Reproduce the material word for word, from the line containing "Describe the element at coordinates (782, 634)" through the line containing "Image resolution: width=2576", both lines included.
· · · · ·
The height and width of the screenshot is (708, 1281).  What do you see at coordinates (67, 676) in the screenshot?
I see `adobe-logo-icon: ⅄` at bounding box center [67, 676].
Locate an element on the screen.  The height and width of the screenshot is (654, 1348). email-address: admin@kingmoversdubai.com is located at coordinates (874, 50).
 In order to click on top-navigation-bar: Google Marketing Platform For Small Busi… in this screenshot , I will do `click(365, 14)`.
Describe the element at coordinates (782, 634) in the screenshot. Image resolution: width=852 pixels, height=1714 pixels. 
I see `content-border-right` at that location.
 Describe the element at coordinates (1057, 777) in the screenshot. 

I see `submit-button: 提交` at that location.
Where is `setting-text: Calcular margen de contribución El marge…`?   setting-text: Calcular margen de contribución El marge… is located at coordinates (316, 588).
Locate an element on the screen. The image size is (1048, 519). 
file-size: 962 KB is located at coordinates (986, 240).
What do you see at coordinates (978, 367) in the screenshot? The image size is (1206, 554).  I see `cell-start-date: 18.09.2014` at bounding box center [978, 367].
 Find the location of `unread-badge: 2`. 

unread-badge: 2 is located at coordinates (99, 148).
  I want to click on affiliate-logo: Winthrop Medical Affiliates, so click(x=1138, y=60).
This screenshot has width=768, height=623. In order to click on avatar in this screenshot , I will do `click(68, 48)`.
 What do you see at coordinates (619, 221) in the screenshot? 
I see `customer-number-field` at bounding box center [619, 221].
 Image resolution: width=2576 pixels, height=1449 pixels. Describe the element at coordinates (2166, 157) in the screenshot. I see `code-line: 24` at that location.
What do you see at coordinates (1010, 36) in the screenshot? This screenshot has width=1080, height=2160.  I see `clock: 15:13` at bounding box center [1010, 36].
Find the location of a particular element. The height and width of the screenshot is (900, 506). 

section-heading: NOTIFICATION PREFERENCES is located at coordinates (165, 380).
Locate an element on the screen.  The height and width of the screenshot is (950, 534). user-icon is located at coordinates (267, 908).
· · · · ·
YOUR RESPONSE
Describe the element at coordinates (782, 634) in the screenshot. Image resolution: width=852 pixels, height=1714 pixels. 
I see `content-border-right` at that location.
 Describe the element at coordinates (1057, 777) in the screenshot. 

I see `submit-button: 提交` at that location.
Where is `setting-text: Calcular margen de contribución El marge…`?   setting-text: Calcular margen de contribución El marge… is located at coordinates (316, 588).
Locate an element on the screen. The image size is (1048, 519). 
file-size: 962 KB is located at coordinates (986, 240).
What do you see at coordinates (978, 367) in the screenshot? The image size is (1206, 554).  I see `cell-start-date: 18.09.2014` at bounding box center [978, 367].
 Find the location of `unread-badge: 2`. 

unread-badge: 2 is located at coordinates (99, 148).
  I want to click on affiliate-logo: Winthrop Medical Affiliates, so click(x=1138, y=60).
This screenshot has width=768, height=623. In order to click on avatar in this screenshot , I will do `click(68, 48)`.
 What do you see at coordinates (619, 221) in the screenshot? 
I see `customer-number-field` at bounding box center [619, 221].
 Image resolution: width=2576 pixels, height=1449 pixels. Describe the element at coordinates (2166, 157) in the screenshot. I see `code-line: 24` at that location.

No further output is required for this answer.